Les choses semblent aller vite. Car, nombreux sont des gens qui ne s’attendaient pas à la tournure des événements tellement Habré bénéficie d’un solide soutien dans le milieu maraboutique comme traditionnel. Ses relations avec le défunt khalife général Serigne Mansour Sy était un secret de polichinelle. Cette proximité aurait d’ailleurs beaucoup joué lorsque le gouvernement de Wade avait voulu l'extrader manu militari vers le Tchad ; finalement abandonné. Aujourd’hui, les temps ont apparemment changé. Car, à part la bataille judiciaire engagé par ses avocats, on n’a pas noté une véritable action de soutien de la part des souteneurs de Habré. Ces derniers ont-ils abandonné l’ancien homme fort du Tchad ? Non, semble dire Cheikh Sy, fils de Serigne Mansour Sy Borom Daara ji. «Il est évident que les sheikh le soutiennent. Mais chez nous, nous n’avons pas l’habitude de faire des actions ostentatoires pour le soutenir», dit-il. «Dans un contexte où la communauté internationale surveille notre pays, si le lobbying devait se faire, il se ferait en sourdine pour ne pas gêner le pouvoir en place», ajoute Cheikh Sy. Toutefois, il reconnaît que tant que son père était vivant, Habré pouvait espérer vivre paisiblement au Sénégal. «Ils (Habré et Serigne Mansour Sy) étaient très liés. Ils se rendaient mutuellement visite», confie Cheikh Sy. Abdoul Aziz Sy Al Amine aura-t-il la même audace que son prédécesseur ? Rien n’est moins sûr, selon un observateur averti de la scène politique. «Junior ne peut le faire puisqu’il est un khalife intérimaire, même s’il soutient Habré. On ne peut pas le dire pour autant à propos de Cheikh Tidiane Sy qui était un conseiller de Mouammar Kadhafi, l’opposant de Habré».

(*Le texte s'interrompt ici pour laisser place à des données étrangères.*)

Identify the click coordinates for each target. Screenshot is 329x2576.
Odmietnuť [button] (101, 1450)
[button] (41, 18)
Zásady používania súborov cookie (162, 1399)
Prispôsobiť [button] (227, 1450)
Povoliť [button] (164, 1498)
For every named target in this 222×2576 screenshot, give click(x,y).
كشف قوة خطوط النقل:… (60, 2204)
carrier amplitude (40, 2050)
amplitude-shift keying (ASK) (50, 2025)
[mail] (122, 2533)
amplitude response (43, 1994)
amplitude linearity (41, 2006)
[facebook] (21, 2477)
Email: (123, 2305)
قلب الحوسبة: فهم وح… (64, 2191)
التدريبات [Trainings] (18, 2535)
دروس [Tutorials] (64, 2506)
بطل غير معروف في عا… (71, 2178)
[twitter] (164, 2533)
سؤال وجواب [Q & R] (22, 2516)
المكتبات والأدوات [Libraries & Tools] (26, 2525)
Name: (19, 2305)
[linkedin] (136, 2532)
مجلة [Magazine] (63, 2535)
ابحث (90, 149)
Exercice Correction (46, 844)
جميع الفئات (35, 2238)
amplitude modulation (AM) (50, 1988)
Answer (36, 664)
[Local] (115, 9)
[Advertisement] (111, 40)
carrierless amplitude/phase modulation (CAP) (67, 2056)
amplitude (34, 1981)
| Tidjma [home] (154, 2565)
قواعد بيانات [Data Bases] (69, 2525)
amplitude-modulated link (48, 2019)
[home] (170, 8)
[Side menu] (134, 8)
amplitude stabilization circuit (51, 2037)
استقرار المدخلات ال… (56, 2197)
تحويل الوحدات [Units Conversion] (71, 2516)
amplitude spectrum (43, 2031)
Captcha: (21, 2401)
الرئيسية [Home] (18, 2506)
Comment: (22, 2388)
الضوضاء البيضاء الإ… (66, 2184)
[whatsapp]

«Macky Sall avait pris bonne note»
Dans son quartier à Ouakam, le président tchadien pouvait également compter sur les populations au point d’avoir mis sur pied un collectif. Mais ce soutien n’est apparemment plus ce qu’il était. Du moins de la part du Jaraaf de Ouakam, Youssou Ndoye. Trouvé chez lui, ce dernier, qui dit avoir porté personnellement le combat en faveur de Habré, ne veut entendre son nom. «Si je savais que vous alliez me parler de lui (Habré), je ne vous aurais pas reçu», dit le chef coutumier. Que reproche-t-il à l’ex-homme fort de N'Djamena ? «Lorsqu’on a mis sur pied les Chambres africaines, explique-t-il, des étudiants tchadiens sont venus me voir pour me demander d’intervenir auprès des autorités du pays pour sauver la tête de Hissène Habré. J’ai alors activé mes réseaux et le président Macky Sall m’a appelé au téléphone, alors que j’étais hors de Dakar, pour me dire qu’il avait pris bonne note», sans plus de précision. «Alors, j’ai organisé une conférence de presse pour faire part de ma médiation. Mais il ne m’a pas appelé pour me féliciter. Et je trouve cela ingrat de sa part», poursuit le Jaraaf. Tout le contraire de Babacar Ndiaye qui, lui, a juré fidélité à Habré «quel que soit Alpha». Ce membre du Collectif de soutien à Habré pense que ce dernier est un «digne fils de Ouakam» pour ses actions sociales. «Il soutient les villageois de Ouakam, contribue dans la mosquée. C’est très amer de le voir en prison.» Babacar ne compte pas rester les bras croisés ; il envisage de déposer une demande d’autorisation de marche pacifique pour dénoncer l’arrestation de son bienfaiteur. Pour lui, l’arrestation de Habré est plus politique que judiciaire. «On ne peut pas logiquement juger Habré, sans juger Idriss Déby (le président actuel du Tchad) qui est aussi impliqué dans ce procès. Il doit être arrêté. Ce sont les occidentaux qui nous manipulent. On ne doit pas l’accepter.»